Raw data Block Start

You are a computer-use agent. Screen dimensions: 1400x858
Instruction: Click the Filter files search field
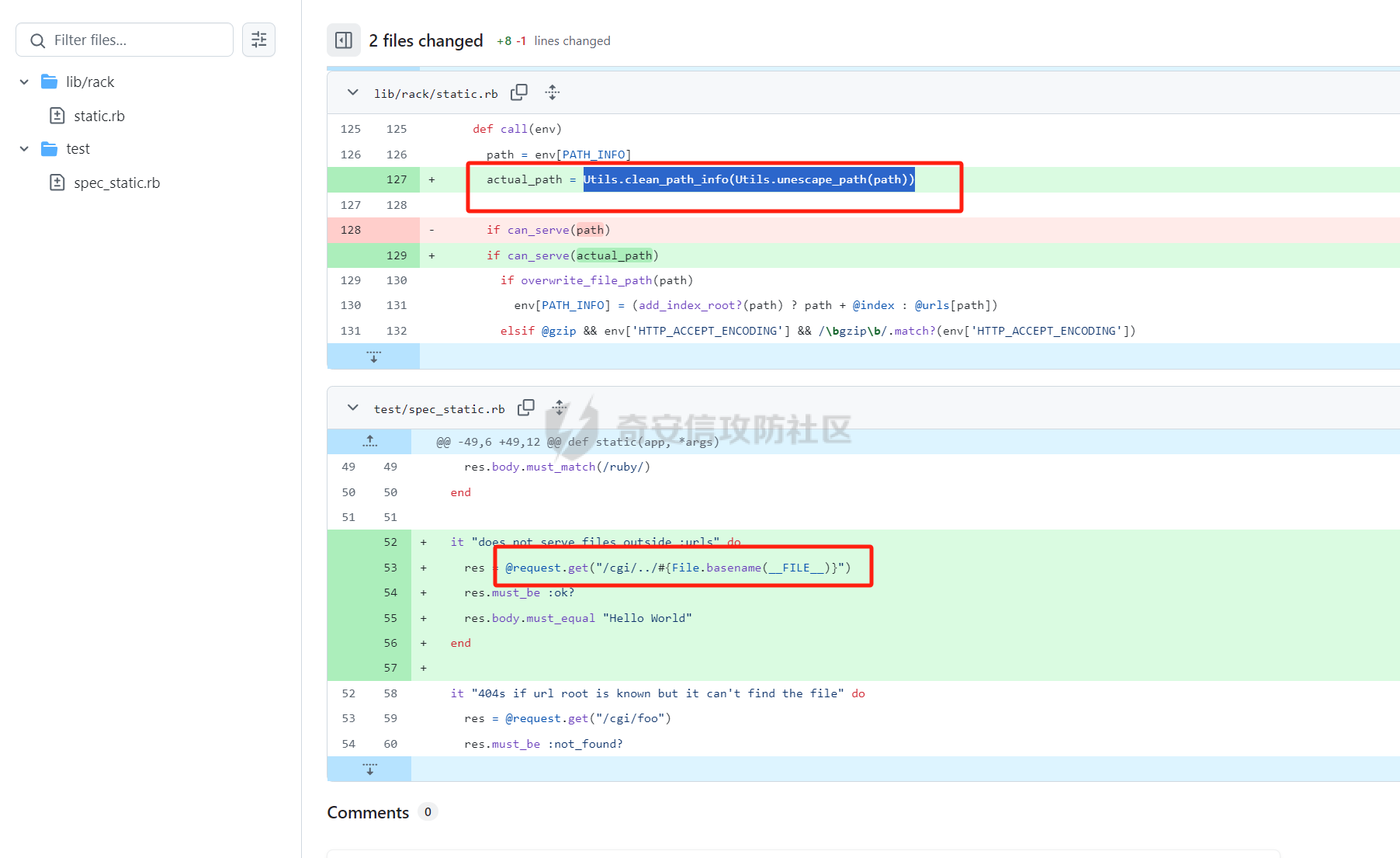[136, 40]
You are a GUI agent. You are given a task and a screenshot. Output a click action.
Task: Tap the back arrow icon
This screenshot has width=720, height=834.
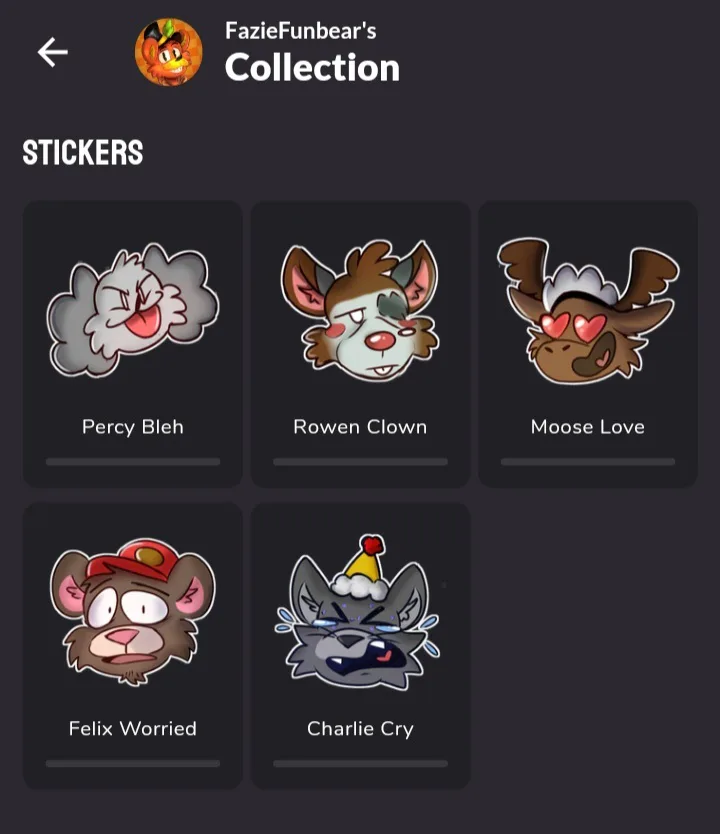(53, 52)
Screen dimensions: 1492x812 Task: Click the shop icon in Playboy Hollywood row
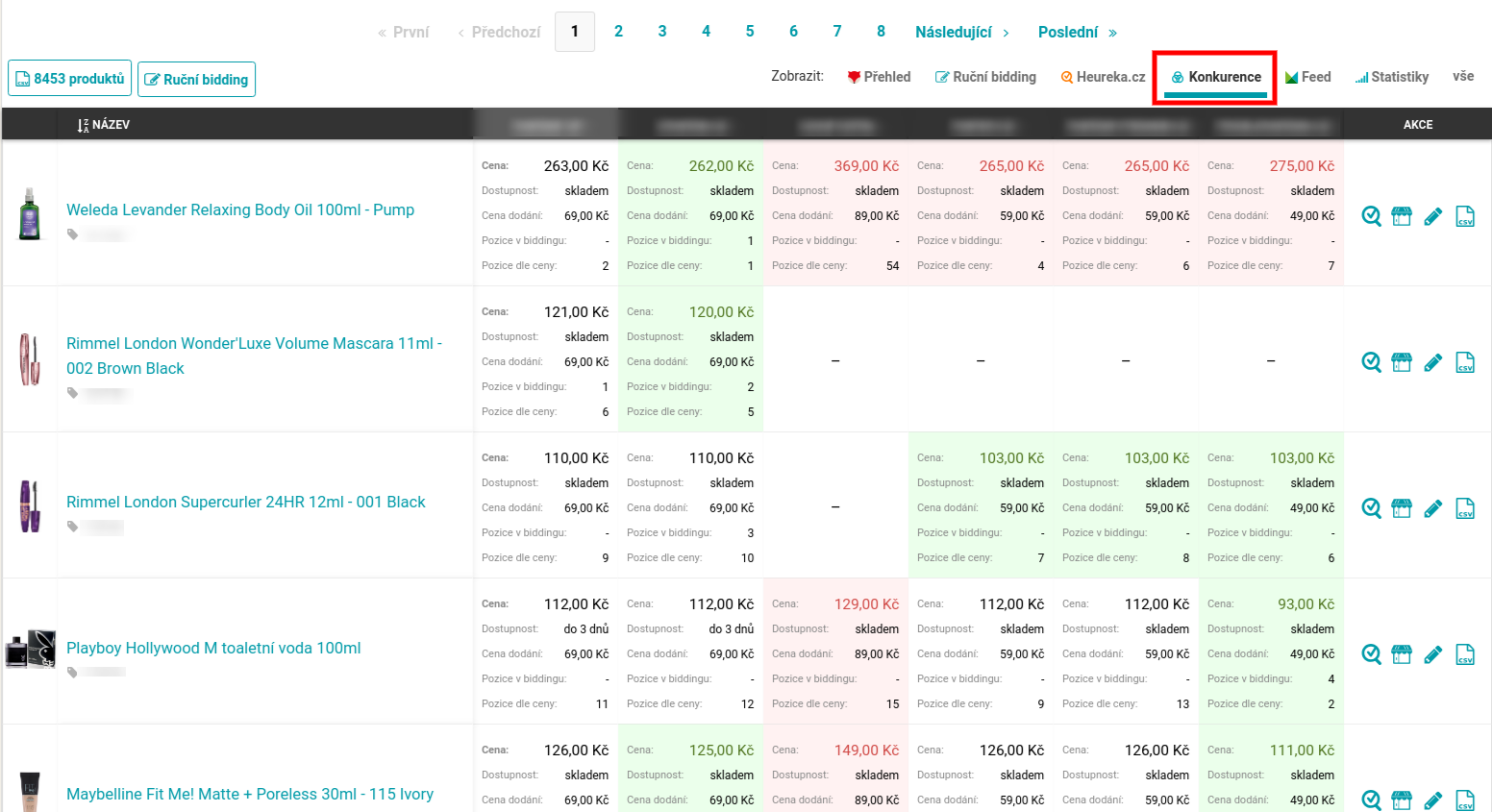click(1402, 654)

Raw data Block End

_Activity_
Leave out the pictures and return the listing exactly.

_Solution to the exercise_
You are a computer-use agent. Screen dimensions: 1400x858
Instruction: Click the Filter files search field
[136, 40]
You are a GUI agent. You are given a task and a screenshot. Output a click action.
Task: Tap the back arrow icon
This screenshot has width=720, height=834.
(53, 52)
Screen dimensions: 1492x812 Task: Click the shop icon in Playboy Hollywood row
click(1402, 654)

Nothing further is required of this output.